The revisions show a single tower of 40 storeys (replacing two at 31 and 21 storeys), next to a bulky but lower office block. Some welcome changes have been made - the Sir Ralph Abercromby pub and the classic east frontage of the old Police Station escape demolition - but are these plans still wrong for this key site in our historic core?

At 40 storeys this is still a HUGE tower, totally out of scale with this historic setting, just 300m from our listed Gothic Town Hall. It overpowers Manchester’s historic core and dominates several conservation areas. Historic England say they cannot support a tower this high: that it will 'have a significant harmful impact on a number of highly graded listed buildings' and an 'overbearing impact' on Albert Square. Full letter here. 

The original two giant black towers got the biggest planning response in Manchester’s history. Over 4,500 people signed this petition against them, and some 1,400 people formally objected to the planning application, which was frozen for rethinking as a result - a new architect was brought in.

This giant tower is still too big and much too dominant for this location. There are obvious economic benefits to developing an underused site, but building so extremely high is not necessary to acheive the jobs and regeneration. Those benefits can largely be gained without such height and the damage to Manchester's historic core - the extra benefits from extreme height simply don't outweigh the damage done to our city core.

National Planning Law says that where designated heritage assets are harmed, and depending on the level of that harm, either planning consent should be refused, or the developer must demonstrate that the harm caused will be outweighed by sufficient benefits.

Development here will obviously bring economic benefits, including jobs - a major priority for Manchester. The dwindling synagogue congregation gets a new building, and activity will return to an underused site. However, without the overwhelming tower it would still bring jobs to the city - top half of the tower is apartments, not offices, so cutting it wouldn't have huge impact on employment opportunities. So -is is there really a need to build so high and so obtrusively?

## Information supplied:
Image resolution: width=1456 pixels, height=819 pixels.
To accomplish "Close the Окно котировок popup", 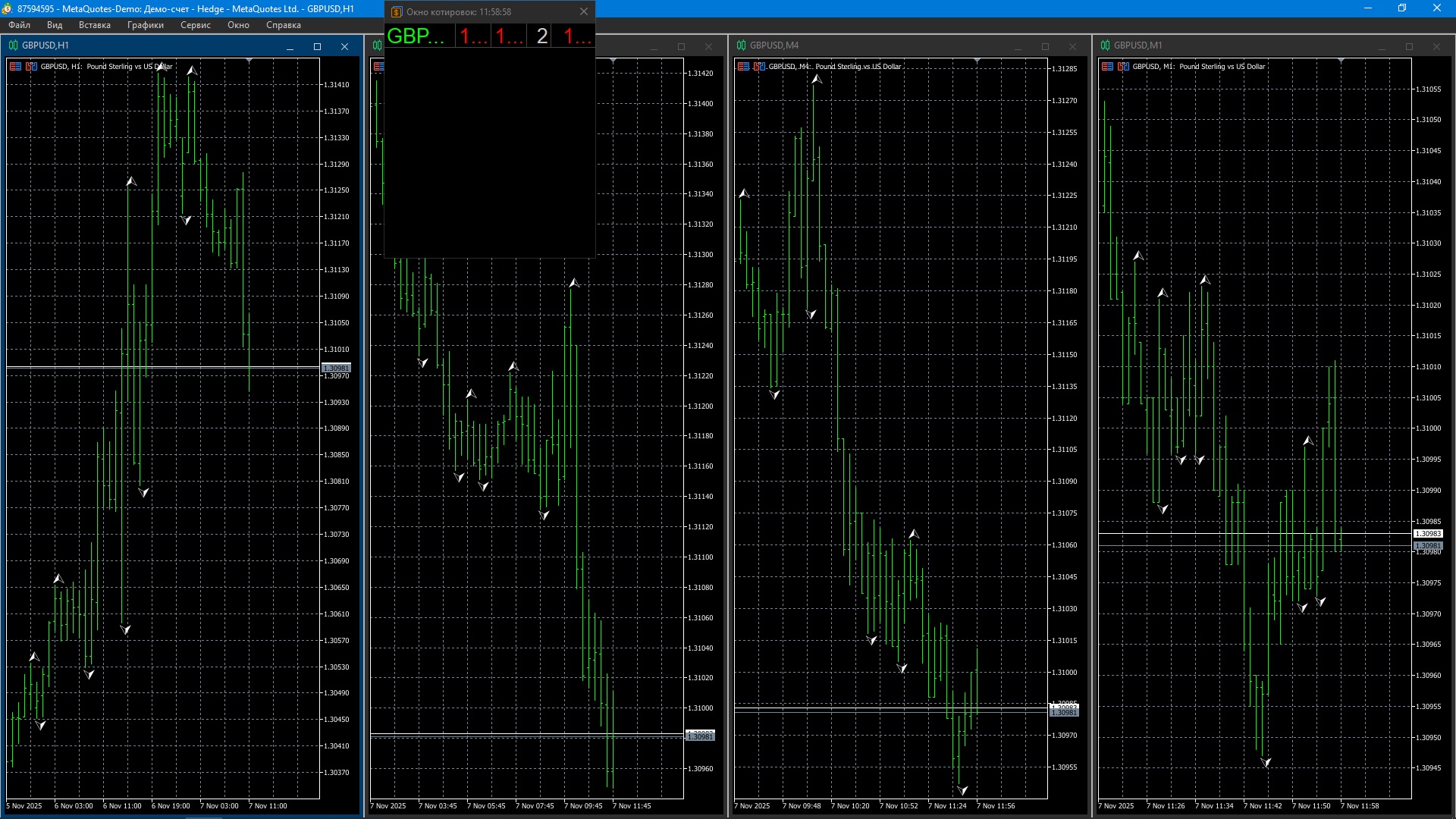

## What is asked:
According to the text on the Manchester tower plans, how many storeys tall were the two towers that the revised single tower replaces?

## Output for this exercise:
The two towers were 31 and 21 storeys tall.